Der Hundebiss ist inzwischen verheilt – das Gefühl der Verunsicherung wird Mechtild Jesse wohl bleiben. Foto: Franke

Freilaufende Hunde können nicht nur unangenehm sein, sondern richtig gefährlich. Das weiß Mechtild Jesse aus Meßstetten jetzt aus eigener Erfahrung.

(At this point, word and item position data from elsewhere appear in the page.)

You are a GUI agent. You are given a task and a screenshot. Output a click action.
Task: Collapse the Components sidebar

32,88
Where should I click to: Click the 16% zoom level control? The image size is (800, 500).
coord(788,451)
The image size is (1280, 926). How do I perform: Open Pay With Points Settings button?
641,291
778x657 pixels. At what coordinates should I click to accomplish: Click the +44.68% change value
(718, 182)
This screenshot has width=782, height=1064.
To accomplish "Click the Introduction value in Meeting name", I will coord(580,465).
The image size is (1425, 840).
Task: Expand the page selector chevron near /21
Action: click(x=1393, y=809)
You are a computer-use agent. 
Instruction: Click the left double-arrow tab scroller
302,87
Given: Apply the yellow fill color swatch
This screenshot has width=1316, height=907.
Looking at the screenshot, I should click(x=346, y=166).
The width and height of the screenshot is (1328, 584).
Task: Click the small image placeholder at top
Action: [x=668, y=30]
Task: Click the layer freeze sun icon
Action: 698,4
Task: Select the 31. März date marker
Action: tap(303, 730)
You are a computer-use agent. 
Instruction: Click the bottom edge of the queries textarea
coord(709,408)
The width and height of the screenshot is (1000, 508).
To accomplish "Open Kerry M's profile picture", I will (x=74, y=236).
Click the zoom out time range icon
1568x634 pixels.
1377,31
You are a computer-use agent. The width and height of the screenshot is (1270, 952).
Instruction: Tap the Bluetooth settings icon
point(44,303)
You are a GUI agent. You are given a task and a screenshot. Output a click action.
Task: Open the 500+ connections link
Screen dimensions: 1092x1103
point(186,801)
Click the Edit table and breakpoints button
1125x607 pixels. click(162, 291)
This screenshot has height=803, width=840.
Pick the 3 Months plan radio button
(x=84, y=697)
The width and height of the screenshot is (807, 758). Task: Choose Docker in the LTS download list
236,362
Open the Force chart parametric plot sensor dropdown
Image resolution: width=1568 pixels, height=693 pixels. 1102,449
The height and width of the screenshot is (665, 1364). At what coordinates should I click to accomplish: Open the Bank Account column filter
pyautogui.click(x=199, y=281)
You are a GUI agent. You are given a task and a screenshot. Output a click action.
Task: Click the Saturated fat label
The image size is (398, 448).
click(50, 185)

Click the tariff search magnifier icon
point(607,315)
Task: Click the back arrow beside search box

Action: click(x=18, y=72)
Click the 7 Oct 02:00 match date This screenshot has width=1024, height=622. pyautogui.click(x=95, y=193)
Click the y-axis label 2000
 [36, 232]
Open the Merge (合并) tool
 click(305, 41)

Meßstetten - Vor einigen Wochen, am ersten schönen Tag des Sommers, war sie mit einer Freundin in Hossingen zum Joggen aufgebrochen. Es war ein entspannter, lockerer Lauf, der die sportlichen Frauen vorbei am Neubaugebiet Weichenwang nach Meßstetten führte. Soeben hatten sie sich auf den Rückweg gemacht, als unvermittelt ein großer Hund auf sie zusprang. "Keine Zeit zu reagieren; es ging alles furchtbar schnell", erzählt Jesse. Der Hund habe sie nicht "gestellt", sondern direkt angegriffen. Reflexartig habe sie versucht, das muskulöse Tier abzuwehren und laut geschrien, doch ohne Erfolg. Erst auf den Zuruf seiner Besitzerin habe der Hund von ihr abgelassen – sofort! – und sei zurückgelaufen. Er war offensichtlich gut erzogen; indes handelte es sich bei ihm um einen Beauceron, einen französischen Hütehund, und Jesse meint, in diesem Fall wäre eine besondere Sicherung angemessen gewesen, wie sie beispielsweise in der Schweiz für Hunde dieser Rasse vorgeschrieben sei.

Sechs Stunden Wartezeit

Was folgte, war auch nicht erfreulich. Im Krankenhaus musste Jesse sechs Stunden darauf warten, dass man sich ihrer annahm. Die Behandlung verursachte neue Schmerzen, denn die etwa zwei Zentimeter tiefe Wunde musste noch weiter geöffnet und gereinigt werden – ohne örtliche Betäubung. Später entstand noch ein großflächiger Bluterguss. Zugegeben, kommentiert Jesse, es gebe noch schlimmere Notfälle, und die Krankenhäuser litten bekanntlich unter Personalmangel. Die Hundehalter ließen ihr den Impfpass des Hundes zukommen und drückten ihr Bedauern über den Vorfall aus.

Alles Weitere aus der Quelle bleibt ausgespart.